══ Exercise inputs

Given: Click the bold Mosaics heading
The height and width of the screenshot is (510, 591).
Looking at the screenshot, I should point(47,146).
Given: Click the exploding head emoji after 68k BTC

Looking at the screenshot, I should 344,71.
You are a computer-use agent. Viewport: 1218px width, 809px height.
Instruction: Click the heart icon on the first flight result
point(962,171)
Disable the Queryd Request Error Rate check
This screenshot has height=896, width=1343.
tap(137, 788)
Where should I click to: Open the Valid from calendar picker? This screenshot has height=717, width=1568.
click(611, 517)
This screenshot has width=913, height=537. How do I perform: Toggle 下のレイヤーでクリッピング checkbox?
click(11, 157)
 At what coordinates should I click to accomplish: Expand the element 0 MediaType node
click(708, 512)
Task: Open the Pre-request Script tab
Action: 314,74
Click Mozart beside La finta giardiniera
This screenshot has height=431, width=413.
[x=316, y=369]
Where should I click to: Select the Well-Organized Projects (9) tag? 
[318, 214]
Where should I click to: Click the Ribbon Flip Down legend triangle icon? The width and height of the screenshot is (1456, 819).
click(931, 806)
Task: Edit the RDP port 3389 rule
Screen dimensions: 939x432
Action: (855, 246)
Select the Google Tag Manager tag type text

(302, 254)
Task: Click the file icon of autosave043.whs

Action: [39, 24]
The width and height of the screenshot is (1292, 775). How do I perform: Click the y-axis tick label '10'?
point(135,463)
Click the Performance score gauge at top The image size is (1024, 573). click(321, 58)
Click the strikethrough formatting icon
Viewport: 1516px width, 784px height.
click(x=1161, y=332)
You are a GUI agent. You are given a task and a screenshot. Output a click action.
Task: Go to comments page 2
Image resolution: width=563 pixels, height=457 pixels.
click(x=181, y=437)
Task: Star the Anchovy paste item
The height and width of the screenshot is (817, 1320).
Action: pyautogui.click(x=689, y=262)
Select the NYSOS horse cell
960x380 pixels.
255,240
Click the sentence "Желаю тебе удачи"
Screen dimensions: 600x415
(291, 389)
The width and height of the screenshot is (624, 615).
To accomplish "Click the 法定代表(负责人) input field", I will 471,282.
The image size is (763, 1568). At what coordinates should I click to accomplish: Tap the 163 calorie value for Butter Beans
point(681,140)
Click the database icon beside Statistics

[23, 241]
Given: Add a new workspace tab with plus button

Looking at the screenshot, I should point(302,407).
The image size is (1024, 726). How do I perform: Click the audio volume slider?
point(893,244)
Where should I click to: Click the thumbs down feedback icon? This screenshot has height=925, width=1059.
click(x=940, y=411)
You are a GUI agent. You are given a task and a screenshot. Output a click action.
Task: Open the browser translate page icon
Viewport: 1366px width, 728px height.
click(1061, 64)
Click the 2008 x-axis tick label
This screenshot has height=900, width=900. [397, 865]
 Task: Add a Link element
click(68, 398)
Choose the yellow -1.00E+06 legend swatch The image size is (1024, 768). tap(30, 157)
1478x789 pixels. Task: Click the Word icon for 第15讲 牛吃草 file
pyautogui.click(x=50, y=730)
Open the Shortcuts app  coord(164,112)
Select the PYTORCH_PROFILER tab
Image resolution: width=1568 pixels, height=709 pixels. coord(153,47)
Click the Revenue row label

════

--- To be done ---
Please write the rows as a JSON list of strings, with one string for each line and blank lines omitted. Begin at the line that contains "The width and height of the screenshot is (624, 615)." and stop after the line that contains "pyautogui.click(x=50, y=730)".

--- Solved exercise ---
[
  "The width and height of the screenshot is (624, 615).",
  "To accomplish \"Click the 法定代表(负责人) input field\", I will 471,282.",
  "The image size is (763, 1568). At what coordinates should I click to accomplish: Tap the 163 calorie value for Butter Beans",
  "point(681,140)",
  "Click the database icon beside Statistics",
  "[23, 241]",
  "Given: Add a new workspace tab with plus button",
  "Looking at the screenshot, I should point(302,407).",
  "The image size is (1024, 726). How do I perform: Click the audio volume slider?",
  "point(893,244)",
  "Where should I click to: Click the thumbs down feedback icon? This screenshot has height=925, width=1059.",
  "click(x=940, y=411)",
  "You are a GUI agent. You are given a task and a screenshot. Output a click action.",
  "Task: Open the browser translate page icon",
  "Viewport: 1366px width, 728px height.",
  "click(1061, 64)",
  "Click the 2008 x-axis tick label",
  "This screenshot has height=900, width=900. [397, 865]",
  " Task: Add a Link element",
  "click(68, 398)",
  "Choose the yellow -1.00E+06 legend swatch The image size is (1024, 768). tap(30, 157)",
  "1478x789 pixels. Task: Click the Word icon for 第15讲 牛吃草 file",
  "pyautogui.click(x=50, y=730)"
]